Copy only those lines which run from the line containing "You are a computer-use" to the end of the entries below, both inclusive, exactly as written and with no pictures.

(Collected data entries)
▬▬▬

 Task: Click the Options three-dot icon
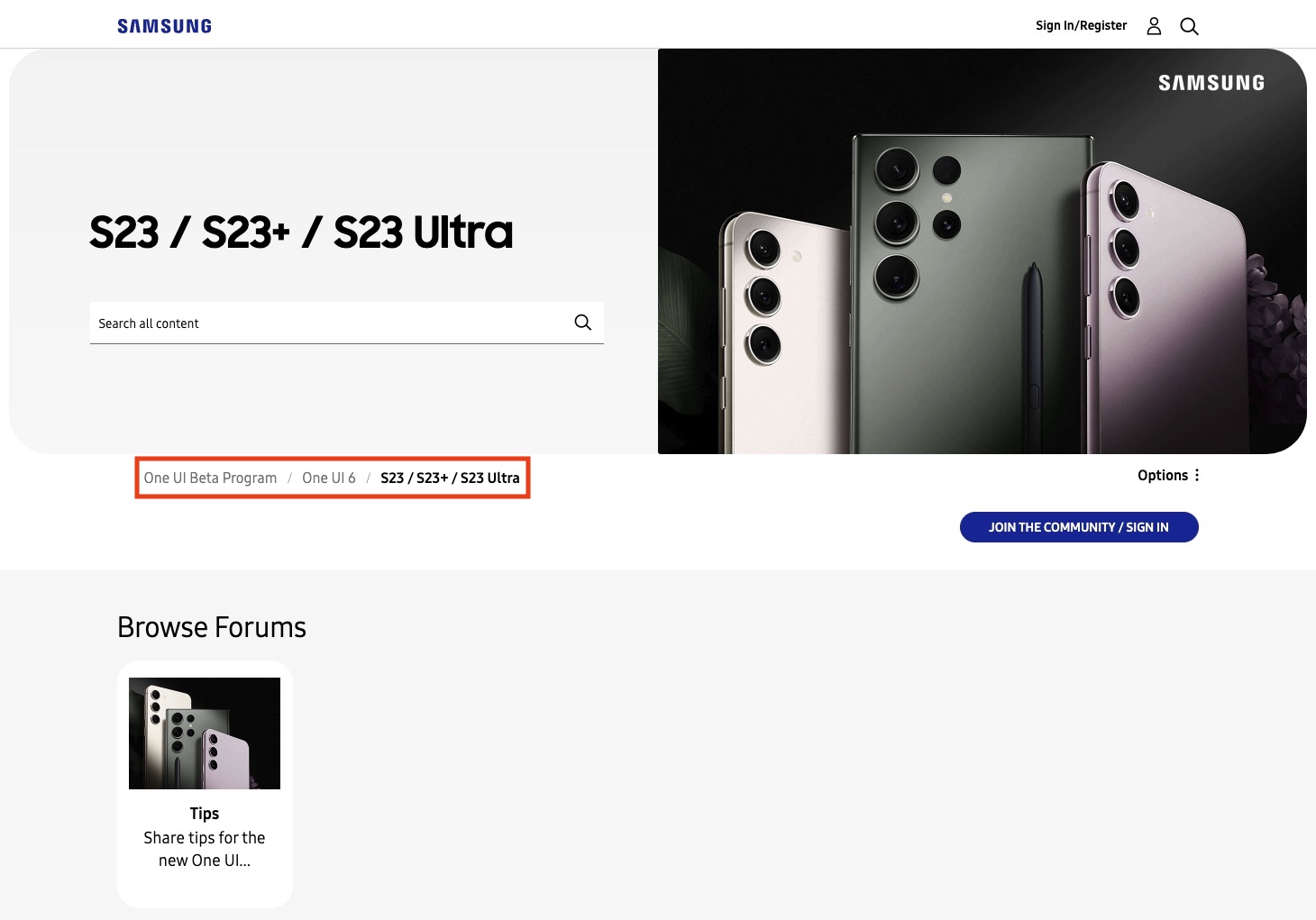[1197, 475]

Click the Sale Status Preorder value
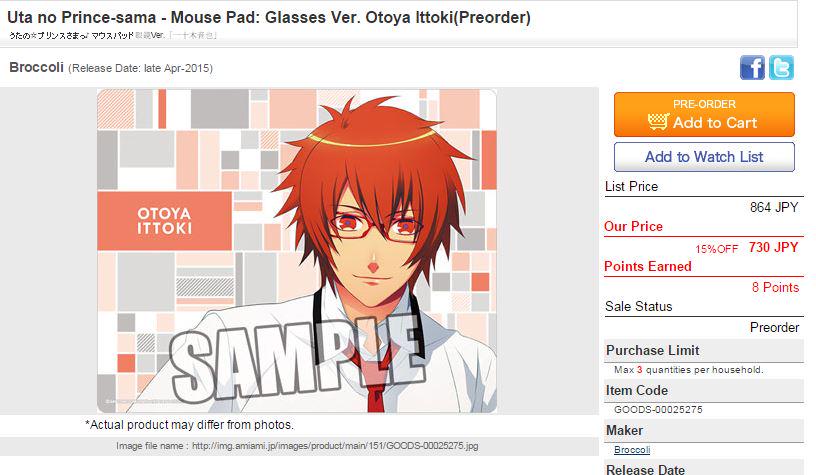click(774, 327)
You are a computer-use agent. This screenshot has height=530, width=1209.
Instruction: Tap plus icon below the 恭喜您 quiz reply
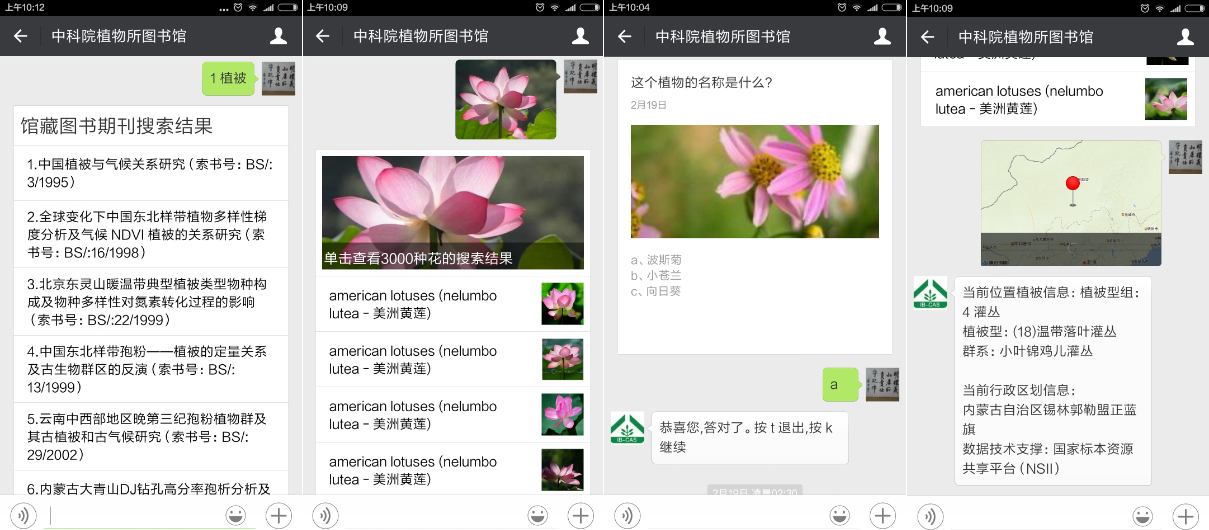tap(882, 515)
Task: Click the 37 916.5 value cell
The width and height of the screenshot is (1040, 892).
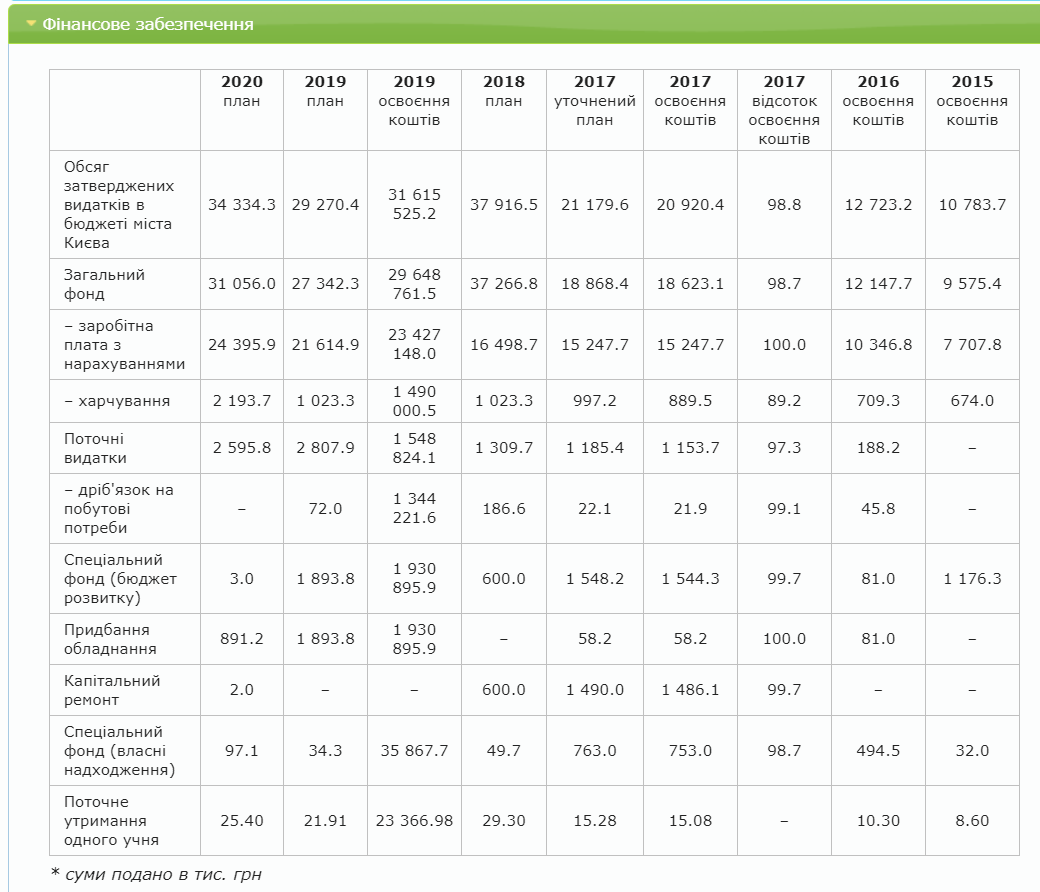Action: coord(503,204)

▬▬▬

Your response:
You are a computer-use agent. This screenshot has height=530, width=1209.
Instruction: Tap plus icon below the 恭喜您 quiz reply
tap(882, 515)
Task: Click the 37 916.5 value cell
The width and height of the screenshot is (1040, 892).
Action: coord(503,204)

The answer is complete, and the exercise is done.